More on what Reconstruction did and did not do

During the period of Reconstruction, Congress finally sanctioned intervention by the national government to protect the equal rights of all. 

But "equal rights" did not mean the same thing to all Radical Republicans.  In the Civil War era "rights" and "liberties" took many forms, and some seemed more essential and worth protecting than others.

There was widespread sentiment in the North that "natural rights" should be protected – slavery was against natural law and hence morally wrong.  All people should have a right to "life, liberty and the pursuit of happiness."  Many Republicans also believed that African-Americans should have access to such "civil rights" as equal treatment in law and before the courts.  These were seen as a precondition to the functioning of the Bill of Rights.

But beyond that there was little common ground.  Should African-Americans be ensured such political rights as the vote?  If so, where did that leave women?  And what about the notion of social equality?  Did "equal rights" mean that Black people should mix as equals with whites in society? 

The Radical Republican from Boston , Thaddeus Stevens, certainly thought so. He asked to be buried in a Black cemetery, under a stone bearing these words:

"I repose in this quiet and secluded spot, not from any natural preference for solitude, but finding other cemeteries limited by charter rules as to race, I have chosen this that I might illustrate in my death the principles which I advocated through a long life, Equality of Man before his Creator."

But evidence suggests that few Americans shared his view.

Of equally critical long-term significance, there was no agreement on the matter of whether African Americans should have an equal access to the property which had belonged to disloyal Southerners.  Should they be granted a measure of economic independence, or simply be expected to fend for themselves after hundreds of years of enslavement?

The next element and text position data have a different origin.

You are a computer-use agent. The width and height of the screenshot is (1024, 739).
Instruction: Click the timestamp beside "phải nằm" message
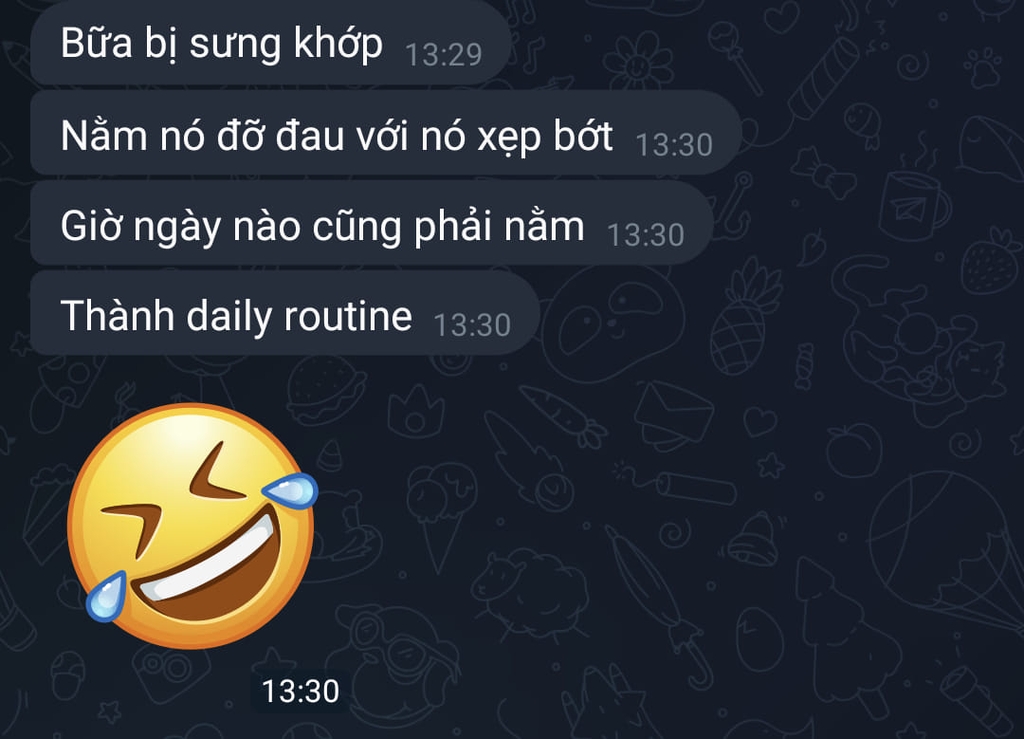[x=645, y=234]
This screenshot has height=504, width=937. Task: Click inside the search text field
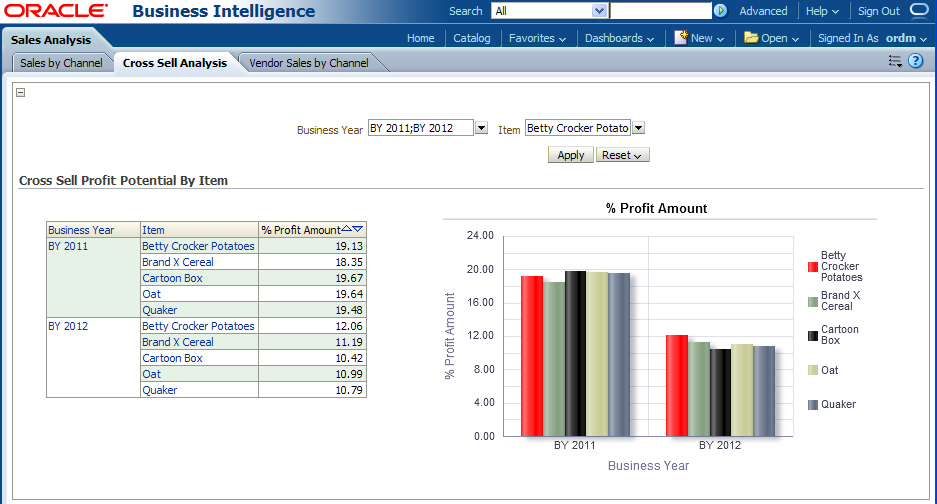[x=660, y=11]
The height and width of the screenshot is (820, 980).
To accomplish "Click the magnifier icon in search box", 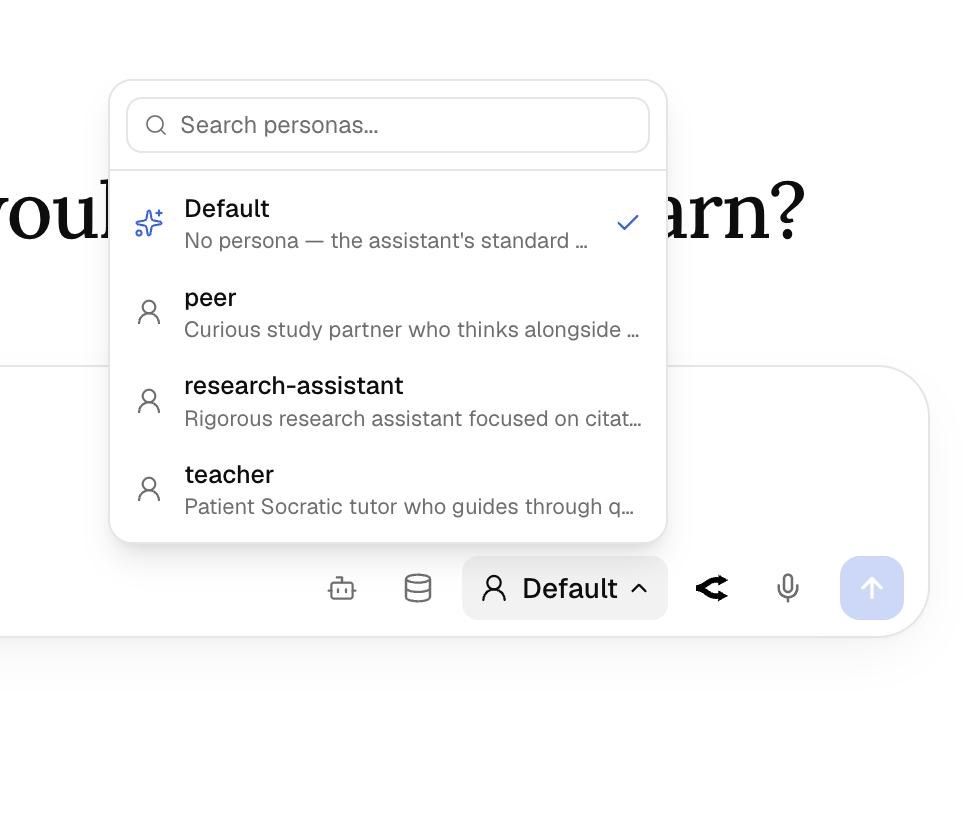I will point(156,125).
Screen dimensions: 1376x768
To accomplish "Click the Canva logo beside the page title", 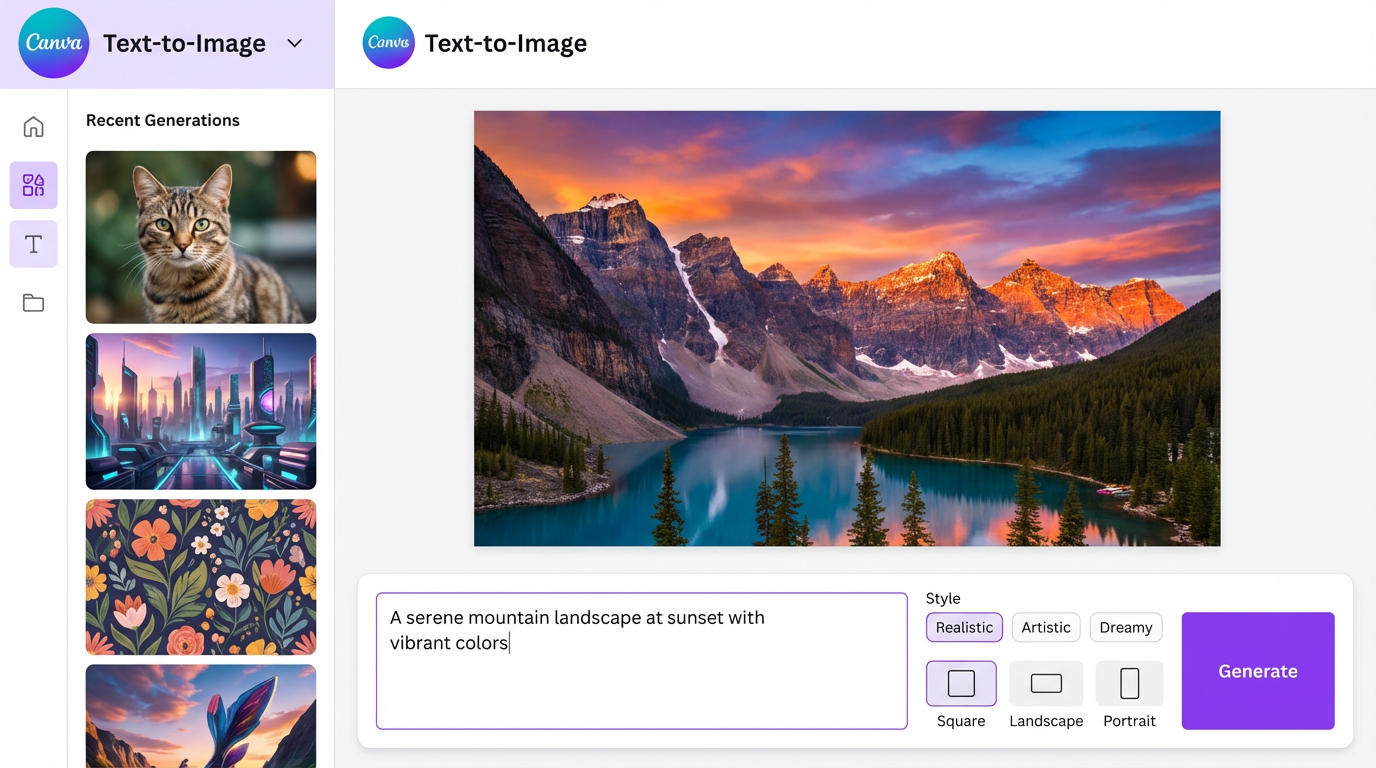I will click(x=388, y=43).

Before the Civil War was over, an experiment was underway which could have profoundly influenced the future development of the nation.  When the Sea Islands south of Charleston , South Carolina were taken over by the Union Navy in November 1861, Southern planters left in a hurry.  They left behind more than 10,000 slaves and land which would be a magnet to slaves fleeing their plantations during the war years.

In early 1863, the federal government, led by Secretary of the Treasury Salmon Chase, initiated the " Port Royal experiment," which was designed to demonstrate that a system of free labor could successfully replace the South's slave system.  Land confiscated from absentee planters amounting to some 75,000 acres was sold at auction.  Most of it was bought by Boston investors.  They planned to use it to demonstrate that a profit could be made if Black workers were hired as wage labor.  Two thousand acres were sold to a group of African Americans who pooled their money to buy it.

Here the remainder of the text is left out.